Das Folgende kommt so manchem sicherlich bekannt vor. Man arbeitet seit Monaten sehr erfolgreich mit ausgewählten Experten an einem Projekt. Der Zeitplan wird eingehalten, die Meilensteine wie vereinbart abgeliefert und das Team schafft es sogar, unterhalb des Projektbudgets zu bleiben. Die abschließenden Tests verlaufen erfolgreich und dem Go-Live steht nichts im Weg. Nach einem letzten anstrengenden Wochenende ist es dann geschafft, das Ergebnis des Projektes ist produktiv gegangen. Das gesamte Team freut sich schon auf das positive Feedback und das anerkennende Schulterklopfen der Auftraggeber, als es plötzlich heißt, dass eine wichtige Personengruppe die Projektergebnisse ablehnt und sich weigert, mit der neuen Lösung zu arbeiten. Das Projekt scheitert also, nachdem man eigentlich die Ziellinie bereits überschritten hat.
„Ha!“ höre ich die erfahrenen Projektleiter rufen. „Um das zu verhindern gibt es ja agile Methoden!“ Richtig! Ein wesentlicher Vorteil agiler Projektdurchführung ist das frühzeitige und kontinuierliche Feedback. Das soll sichtbar machen, ob die Projektergebnisse anklang finden oder nicht. „Fail fast“ heißt hier die Maxime. Sind Anwender schon während des Projektes nicht zufrieden mit dem, was das Projekt produziert, kann frühzeitig gegengesteuert werden. So soll verhindert werden, dass viel Geld in ein Projekt investiert wird, das sich am Ende als Fehlschlag herausstellt.

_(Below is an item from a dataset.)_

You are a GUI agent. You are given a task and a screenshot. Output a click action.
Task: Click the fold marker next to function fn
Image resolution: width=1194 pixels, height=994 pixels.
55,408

Ganz so einfach ist es jedoch leider nicht, wie ich kürzlich am Beispiel eines Softwareprojektes bei einer deutschen Großbank feststellen konnte. Diese Bank hat sich das ehrgeizige Ziel gesetzt, ein Altsystem zu modernisieren. Dazu sollte ein einheitliches Interface geschaffen werden, das sowohl Kunden als auch Bankberater nutzen und sich lediglich im Funktionsumfang unterscheidet. Den Auftrag für die Realisierung erhielt die eigens von der Bank gegründete „Digital Factory“, die sich in bester Startup-Manier ans Werk machte.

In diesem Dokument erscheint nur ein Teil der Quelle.